I have had a difficult time with alcohol throughout the last decade. I have had to have my roommate pick me up drunk in Manhattan. The only thing I remember about one night is falling in a bush and losing my glasses. I didn’t remember anything else about the two mile walk from Christopher Street to deep within the Financial District. Another time I blacked out, I apparently fell and busted a tooth which inevitably cost me thousands of dollars. I even once got assaulted in Bayonne after drinking pitchers of beer. At this point, it’s needless to say that I have not had a healthy relationship with alcohol.

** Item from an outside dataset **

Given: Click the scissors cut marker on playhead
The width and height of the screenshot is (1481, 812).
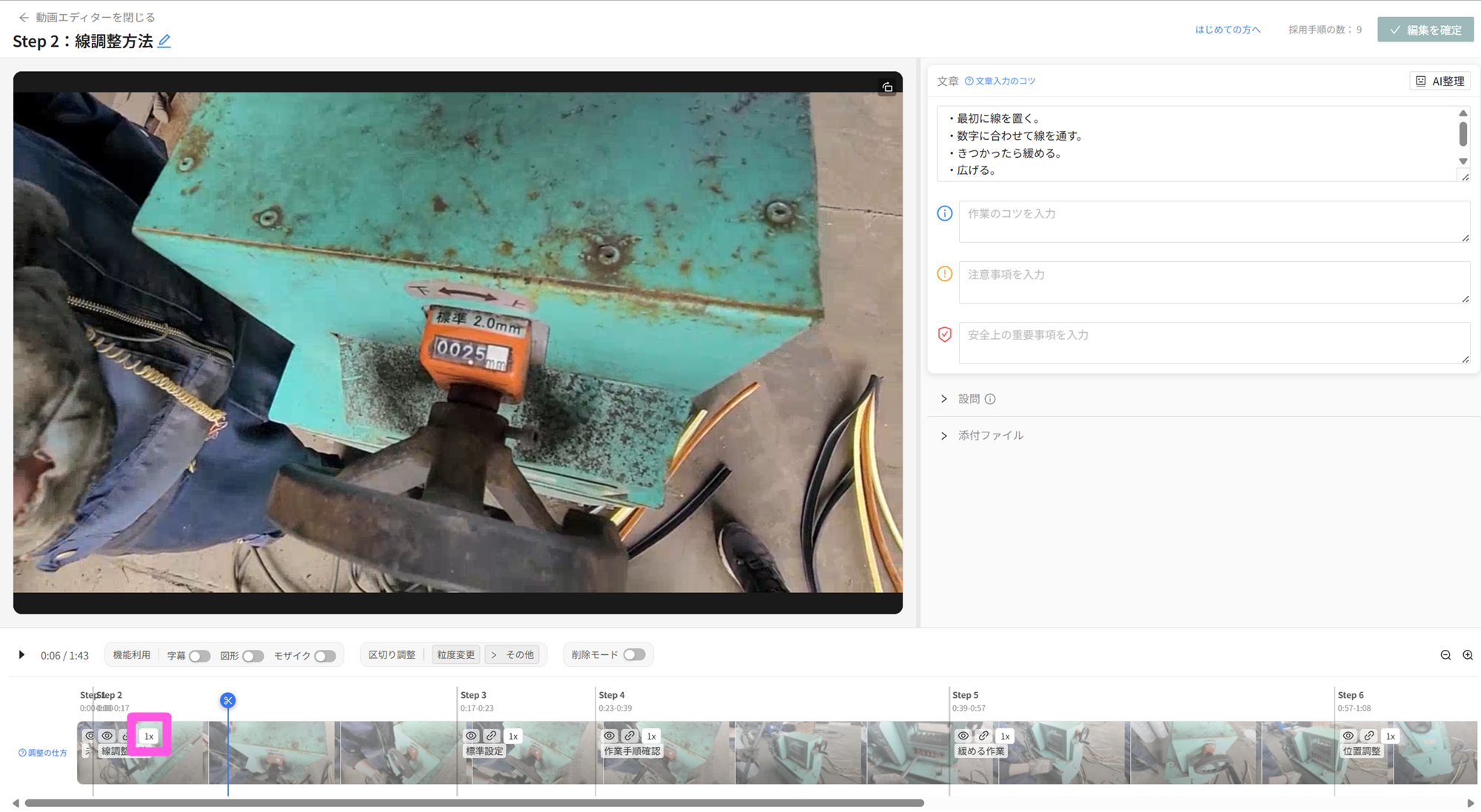Looking at the screenshot, I should 228,700.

Even after my last major escapade of falling and breaking my teeth, I vowed to give up alcohol for ‘x’ amount of days. I bartered with it. I ended up falling off the wagon and drinking again. I am pretty sure I have mentioned this story before about the conversation to my friend. This woman was belting off key in the front during karaoke. I mention I didn’t like that woman. And he concurred and explained with the added. “She’s an alcoholic.” I stopped for a moment and smiled that drunken half smile people do. “What do you think about me?” “Well, you’re an alcoholic too, but you’ll get through it.” That started a much needed change in me.
The day he said that was the first day I really spent all day with them. It was in mid-January. I started cutting back the amount I was drinking. I began to spend more time prioritizing my writing and going to the gym. Alcohol was still there, but more than once I just opted to not drink while I was out and about with them. I just didn’t need alcohol to cover up whatever was going on inside my head.
Last night, I started drinking fairly early. I was bored in the afternoon and had a beer while I was writing my blog post yesterday. I had a second cocktail that took me over an hour to drink, while I chatted with my bartender friends. I had four more drinks throughout the next six hours. Over 8 hours, six drinks with food and ginger ales throughout. It’s not perfect, but I walked home fairly clear headed. I was happy, and I woke up this morning with no upset stomach or a headache.
This journey has been something I have needed to do for a long time. I prioritized the wrong things and used alcohol to cover up things I did not want to deal with. It’s not easy, cutting back. It’s like a demon constantly on my shoulder, especially when I’m working at a bar. But it’s also something I do not want to have back in my life like that. It does not add anything to it. It takes so much away.
I just want to keep having those great moments with friends, glasses clinking together with smiles on our faces, sarcasm, and stories. I prioritize that good life. Everything else stays in the past. Safe fun, Saturday guys.